Having a goal means having a definite destination in mind. After all, if you don’t have a clear idea of where you’re going, how will you know when you have arrived? Goals focus your attention on what you want. If you have clear goals, you waste less time and energy on the things that aren’t important to you. Having goals means that you will work harder to achieve them. Few of us want to expend great effort for no obvious results but if those results are clear in your mind you are more likely to put in the time and effort to achieve them. We also become more persistent when there is a goal in mind – it is easier to work through or around setbacks when we know that we are working towards something that we really, really want.

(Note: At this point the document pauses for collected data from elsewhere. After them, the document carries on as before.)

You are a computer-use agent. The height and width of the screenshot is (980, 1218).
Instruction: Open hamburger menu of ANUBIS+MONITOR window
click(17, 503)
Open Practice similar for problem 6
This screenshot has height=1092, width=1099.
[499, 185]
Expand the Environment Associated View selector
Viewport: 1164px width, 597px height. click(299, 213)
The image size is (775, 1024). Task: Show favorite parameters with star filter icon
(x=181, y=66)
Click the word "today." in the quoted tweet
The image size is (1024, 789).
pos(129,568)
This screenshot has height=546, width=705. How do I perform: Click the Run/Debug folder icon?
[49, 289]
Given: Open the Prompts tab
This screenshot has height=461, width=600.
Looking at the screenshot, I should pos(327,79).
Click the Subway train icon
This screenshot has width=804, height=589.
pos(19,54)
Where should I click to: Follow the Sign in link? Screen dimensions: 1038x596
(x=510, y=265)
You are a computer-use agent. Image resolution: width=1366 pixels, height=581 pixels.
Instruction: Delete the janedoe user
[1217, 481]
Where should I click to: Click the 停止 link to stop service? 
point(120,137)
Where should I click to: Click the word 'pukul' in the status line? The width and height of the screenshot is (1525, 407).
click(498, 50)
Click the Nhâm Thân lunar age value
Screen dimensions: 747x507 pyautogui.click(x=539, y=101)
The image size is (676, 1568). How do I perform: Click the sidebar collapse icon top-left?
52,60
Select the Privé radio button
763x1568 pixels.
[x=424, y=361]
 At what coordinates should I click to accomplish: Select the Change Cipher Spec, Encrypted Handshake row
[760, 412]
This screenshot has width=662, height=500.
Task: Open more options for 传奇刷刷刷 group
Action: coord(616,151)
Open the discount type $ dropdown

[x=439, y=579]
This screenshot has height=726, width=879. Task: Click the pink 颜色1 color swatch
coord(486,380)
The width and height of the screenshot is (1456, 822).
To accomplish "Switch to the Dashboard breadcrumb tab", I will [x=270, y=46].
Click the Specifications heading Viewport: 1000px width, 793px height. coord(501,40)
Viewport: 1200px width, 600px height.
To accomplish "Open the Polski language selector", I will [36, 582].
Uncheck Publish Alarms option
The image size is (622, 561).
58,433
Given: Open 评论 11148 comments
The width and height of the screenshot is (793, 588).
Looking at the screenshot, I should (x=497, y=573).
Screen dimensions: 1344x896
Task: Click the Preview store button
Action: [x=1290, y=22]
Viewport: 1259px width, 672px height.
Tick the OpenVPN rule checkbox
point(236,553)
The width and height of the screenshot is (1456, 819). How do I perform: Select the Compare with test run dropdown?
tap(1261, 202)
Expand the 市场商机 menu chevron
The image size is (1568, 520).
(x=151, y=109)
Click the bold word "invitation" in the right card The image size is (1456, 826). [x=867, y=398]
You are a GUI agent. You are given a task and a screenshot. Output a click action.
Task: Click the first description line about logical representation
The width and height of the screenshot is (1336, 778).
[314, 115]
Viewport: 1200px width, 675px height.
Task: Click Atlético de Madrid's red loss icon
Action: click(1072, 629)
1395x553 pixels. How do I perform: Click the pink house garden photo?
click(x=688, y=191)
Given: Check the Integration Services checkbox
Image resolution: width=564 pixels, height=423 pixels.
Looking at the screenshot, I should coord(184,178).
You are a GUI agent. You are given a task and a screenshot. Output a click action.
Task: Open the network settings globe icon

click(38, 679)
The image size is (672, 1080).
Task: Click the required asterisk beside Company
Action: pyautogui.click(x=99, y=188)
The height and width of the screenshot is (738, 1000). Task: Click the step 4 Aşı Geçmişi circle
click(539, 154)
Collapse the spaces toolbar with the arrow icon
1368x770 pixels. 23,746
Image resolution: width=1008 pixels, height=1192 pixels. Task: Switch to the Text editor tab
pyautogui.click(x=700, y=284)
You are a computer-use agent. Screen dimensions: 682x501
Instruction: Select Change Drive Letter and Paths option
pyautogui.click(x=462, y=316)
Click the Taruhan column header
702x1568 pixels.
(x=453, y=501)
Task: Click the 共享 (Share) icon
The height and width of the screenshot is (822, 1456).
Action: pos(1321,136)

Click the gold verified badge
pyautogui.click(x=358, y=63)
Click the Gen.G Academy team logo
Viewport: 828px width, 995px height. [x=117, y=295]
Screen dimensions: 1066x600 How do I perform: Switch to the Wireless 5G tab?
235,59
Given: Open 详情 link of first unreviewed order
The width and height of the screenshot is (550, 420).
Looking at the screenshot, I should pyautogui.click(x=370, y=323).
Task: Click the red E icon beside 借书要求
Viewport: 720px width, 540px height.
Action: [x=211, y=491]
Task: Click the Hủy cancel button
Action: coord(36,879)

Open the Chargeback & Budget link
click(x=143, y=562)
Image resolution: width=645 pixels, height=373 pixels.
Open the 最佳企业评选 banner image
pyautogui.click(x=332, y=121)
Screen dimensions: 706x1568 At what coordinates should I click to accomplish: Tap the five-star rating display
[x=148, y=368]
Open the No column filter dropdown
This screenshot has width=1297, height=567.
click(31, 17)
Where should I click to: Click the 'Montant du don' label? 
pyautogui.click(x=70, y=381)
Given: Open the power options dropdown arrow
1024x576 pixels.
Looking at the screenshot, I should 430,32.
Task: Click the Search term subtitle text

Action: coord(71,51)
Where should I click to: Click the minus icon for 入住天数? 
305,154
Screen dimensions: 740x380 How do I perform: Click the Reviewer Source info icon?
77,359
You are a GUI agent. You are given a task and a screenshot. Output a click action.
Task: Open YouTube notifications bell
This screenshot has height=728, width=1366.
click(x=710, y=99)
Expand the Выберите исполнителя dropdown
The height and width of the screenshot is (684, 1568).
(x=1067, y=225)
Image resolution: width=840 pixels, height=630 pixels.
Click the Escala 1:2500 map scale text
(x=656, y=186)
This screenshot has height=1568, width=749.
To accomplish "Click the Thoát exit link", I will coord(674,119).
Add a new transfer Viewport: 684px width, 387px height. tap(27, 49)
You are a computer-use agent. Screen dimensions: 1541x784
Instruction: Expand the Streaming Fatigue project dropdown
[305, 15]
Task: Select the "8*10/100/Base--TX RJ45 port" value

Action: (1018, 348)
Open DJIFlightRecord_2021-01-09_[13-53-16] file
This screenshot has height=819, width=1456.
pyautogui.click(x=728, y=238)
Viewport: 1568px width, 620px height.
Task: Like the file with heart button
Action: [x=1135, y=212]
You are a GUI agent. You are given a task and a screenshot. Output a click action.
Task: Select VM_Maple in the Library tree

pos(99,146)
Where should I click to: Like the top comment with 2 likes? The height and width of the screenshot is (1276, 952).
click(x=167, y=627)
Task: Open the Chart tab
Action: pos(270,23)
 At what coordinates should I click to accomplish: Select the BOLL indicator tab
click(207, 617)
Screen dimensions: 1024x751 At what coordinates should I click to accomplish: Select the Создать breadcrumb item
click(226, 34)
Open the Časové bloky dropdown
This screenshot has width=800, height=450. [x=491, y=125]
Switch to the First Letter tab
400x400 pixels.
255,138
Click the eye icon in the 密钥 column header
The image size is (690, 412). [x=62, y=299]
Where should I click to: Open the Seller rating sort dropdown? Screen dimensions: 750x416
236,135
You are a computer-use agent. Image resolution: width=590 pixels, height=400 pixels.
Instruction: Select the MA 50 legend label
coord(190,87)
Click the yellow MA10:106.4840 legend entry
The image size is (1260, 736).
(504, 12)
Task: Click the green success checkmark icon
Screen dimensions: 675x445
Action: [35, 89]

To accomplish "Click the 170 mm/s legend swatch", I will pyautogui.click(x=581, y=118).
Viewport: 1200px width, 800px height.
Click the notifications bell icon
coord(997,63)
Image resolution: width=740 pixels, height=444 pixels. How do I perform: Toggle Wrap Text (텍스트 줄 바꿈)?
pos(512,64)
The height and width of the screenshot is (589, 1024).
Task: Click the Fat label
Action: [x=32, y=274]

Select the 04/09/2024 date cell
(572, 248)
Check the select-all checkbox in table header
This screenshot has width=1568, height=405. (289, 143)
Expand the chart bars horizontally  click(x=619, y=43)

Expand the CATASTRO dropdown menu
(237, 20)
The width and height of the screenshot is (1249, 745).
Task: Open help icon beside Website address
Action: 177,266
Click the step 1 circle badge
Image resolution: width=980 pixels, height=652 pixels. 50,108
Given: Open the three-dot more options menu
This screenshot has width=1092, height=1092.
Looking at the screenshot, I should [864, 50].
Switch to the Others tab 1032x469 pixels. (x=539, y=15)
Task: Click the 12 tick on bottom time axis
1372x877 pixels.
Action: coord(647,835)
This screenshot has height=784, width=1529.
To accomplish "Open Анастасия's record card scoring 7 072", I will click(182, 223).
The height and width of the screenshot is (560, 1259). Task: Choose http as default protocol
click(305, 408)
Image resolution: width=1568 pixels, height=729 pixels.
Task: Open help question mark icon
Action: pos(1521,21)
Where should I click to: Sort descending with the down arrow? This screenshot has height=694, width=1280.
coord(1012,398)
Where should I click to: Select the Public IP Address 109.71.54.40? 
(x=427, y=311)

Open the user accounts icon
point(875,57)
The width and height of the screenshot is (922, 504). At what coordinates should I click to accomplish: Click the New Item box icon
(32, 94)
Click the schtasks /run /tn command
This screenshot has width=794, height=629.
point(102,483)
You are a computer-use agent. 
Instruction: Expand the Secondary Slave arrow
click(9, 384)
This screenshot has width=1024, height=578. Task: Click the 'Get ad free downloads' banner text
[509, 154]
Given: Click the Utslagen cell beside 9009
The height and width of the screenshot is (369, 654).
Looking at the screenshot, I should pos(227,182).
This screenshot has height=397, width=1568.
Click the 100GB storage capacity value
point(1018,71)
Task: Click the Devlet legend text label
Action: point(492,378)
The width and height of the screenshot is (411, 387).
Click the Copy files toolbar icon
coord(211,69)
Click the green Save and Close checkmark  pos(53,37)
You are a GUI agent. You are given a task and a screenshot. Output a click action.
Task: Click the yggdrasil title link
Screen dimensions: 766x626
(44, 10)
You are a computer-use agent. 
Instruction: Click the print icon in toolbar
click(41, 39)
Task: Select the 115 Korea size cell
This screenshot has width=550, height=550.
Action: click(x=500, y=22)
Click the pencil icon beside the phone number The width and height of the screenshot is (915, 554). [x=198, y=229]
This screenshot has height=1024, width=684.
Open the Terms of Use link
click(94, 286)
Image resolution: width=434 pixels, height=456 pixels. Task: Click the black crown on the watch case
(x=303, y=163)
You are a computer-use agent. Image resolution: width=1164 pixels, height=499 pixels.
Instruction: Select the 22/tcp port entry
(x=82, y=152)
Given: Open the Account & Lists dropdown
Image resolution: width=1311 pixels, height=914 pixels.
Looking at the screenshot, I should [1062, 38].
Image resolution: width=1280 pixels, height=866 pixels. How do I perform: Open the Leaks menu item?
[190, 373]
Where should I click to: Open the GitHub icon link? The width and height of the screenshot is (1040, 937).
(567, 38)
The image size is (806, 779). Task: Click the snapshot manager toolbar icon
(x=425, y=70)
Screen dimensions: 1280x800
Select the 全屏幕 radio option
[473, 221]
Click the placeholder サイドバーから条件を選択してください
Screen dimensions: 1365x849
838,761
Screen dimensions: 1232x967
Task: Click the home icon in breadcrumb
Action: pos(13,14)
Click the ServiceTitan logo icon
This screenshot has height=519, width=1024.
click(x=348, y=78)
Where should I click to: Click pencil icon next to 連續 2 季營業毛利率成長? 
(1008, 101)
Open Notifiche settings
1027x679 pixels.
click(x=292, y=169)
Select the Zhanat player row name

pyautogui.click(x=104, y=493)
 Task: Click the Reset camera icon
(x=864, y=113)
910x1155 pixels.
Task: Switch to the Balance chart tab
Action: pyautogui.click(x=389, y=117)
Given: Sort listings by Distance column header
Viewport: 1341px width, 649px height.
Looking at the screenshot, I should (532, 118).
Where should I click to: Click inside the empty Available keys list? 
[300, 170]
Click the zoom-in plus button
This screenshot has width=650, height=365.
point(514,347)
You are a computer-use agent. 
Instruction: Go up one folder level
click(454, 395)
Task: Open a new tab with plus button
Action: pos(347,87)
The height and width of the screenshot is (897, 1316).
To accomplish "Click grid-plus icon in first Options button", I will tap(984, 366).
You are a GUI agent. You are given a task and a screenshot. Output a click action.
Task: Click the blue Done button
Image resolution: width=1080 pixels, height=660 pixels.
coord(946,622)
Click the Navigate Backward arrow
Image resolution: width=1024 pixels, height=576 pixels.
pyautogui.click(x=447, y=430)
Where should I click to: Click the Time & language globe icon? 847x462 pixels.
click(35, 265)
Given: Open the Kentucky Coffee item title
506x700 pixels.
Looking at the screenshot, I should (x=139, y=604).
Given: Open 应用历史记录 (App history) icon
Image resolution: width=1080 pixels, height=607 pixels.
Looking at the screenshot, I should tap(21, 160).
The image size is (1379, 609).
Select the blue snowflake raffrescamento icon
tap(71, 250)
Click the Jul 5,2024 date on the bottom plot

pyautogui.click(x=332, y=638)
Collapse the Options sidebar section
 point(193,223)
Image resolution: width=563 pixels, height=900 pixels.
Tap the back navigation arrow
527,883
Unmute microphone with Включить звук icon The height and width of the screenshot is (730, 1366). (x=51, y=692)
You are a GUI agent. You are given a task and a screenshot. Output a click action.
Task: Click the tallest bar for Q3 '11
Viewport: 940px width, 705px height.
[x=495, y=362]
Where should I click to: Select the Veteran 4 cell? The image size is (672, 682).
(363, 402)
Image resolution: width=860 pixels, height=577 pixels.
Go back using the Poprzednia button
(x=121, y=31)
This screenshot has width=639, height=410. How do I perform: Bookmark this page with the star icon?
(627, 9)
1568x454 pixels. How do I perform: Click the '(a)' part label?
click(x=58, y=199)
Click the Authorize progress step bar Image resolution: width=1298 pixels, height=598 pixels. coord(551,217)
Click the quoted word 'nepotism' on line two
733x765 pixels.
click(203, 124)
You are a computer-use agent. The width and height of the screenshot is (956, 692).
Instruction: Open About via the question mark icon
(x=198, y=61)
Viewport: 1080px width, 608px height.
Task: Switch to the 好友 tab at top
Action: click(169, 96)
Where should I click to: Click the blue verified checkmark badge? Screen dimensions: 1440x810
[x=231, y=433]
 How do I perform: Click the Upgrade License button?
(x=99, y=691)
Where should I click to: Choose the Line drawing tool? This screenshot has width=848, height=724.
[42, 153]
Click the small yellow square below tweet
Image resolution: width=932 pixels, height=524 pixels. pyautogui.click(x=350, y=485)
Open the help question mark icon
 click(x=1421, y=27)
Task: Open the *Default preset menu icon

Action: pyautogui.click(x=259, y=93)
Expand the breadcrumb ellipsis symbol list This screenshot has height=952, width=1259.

So, what makes a good goal? Well, first of all: think positive! How you phrase your goals makes a difference to your commitment. For example, how about the statements, “I must eat less fried food.” or “I must stop overspending.”? They don’t sound like much fun, do they? Presumably eating greasy food or spending lots of money makes us feel good in some way (even if it is bad for us) otherwise we wouldn’t do it. If your goal sounds like a punishment, you will find it difficult to see through to completion. On the other hand, “I will eat more healthily.” or “I will manage my money more efficiently.” show a more positive frame of mind, focusing on the improvements by visualising the future (“I will…”) and using positive words (“healthily” and “efficiently”.) The language of your goal is important to its success.
However, “I will eat more healthily.” or “I will manage my money more efficiently.” still sound a little woolly. We need more detail. A common and useful acronym when goal-setting is SMART. Your goals should be:
- Specific – clarity is crucial.
- Measurable – how else will you know if you’ve achieved it?
- Attainable – otherwise you are setting yourself up to fail – why would you do that?
- Relevant – is it connected to what you want out of life?
- Timed – most of us need a deadline to focus on.
So perhaps “By the end of the year, I will be eating salad every day for lunch.” or “By January, I will have paid off my Visa card in full.” might be more useful goals?
Two final tips:
1) Write down your goals – by doing so you are effectively creating a contract with yourself. You can still change, if necessary but only after some self-‘negotiation’.
2) Break it down – long-term goals, such as “By 2015, I will be living in France.” may need a number of short- and medium-term goals to act as steps towards that big dream.
So, think positive and set yourself a SMART goal before you receive next week’s newsletter.
Personal Change (Part Three): What’s holding you back?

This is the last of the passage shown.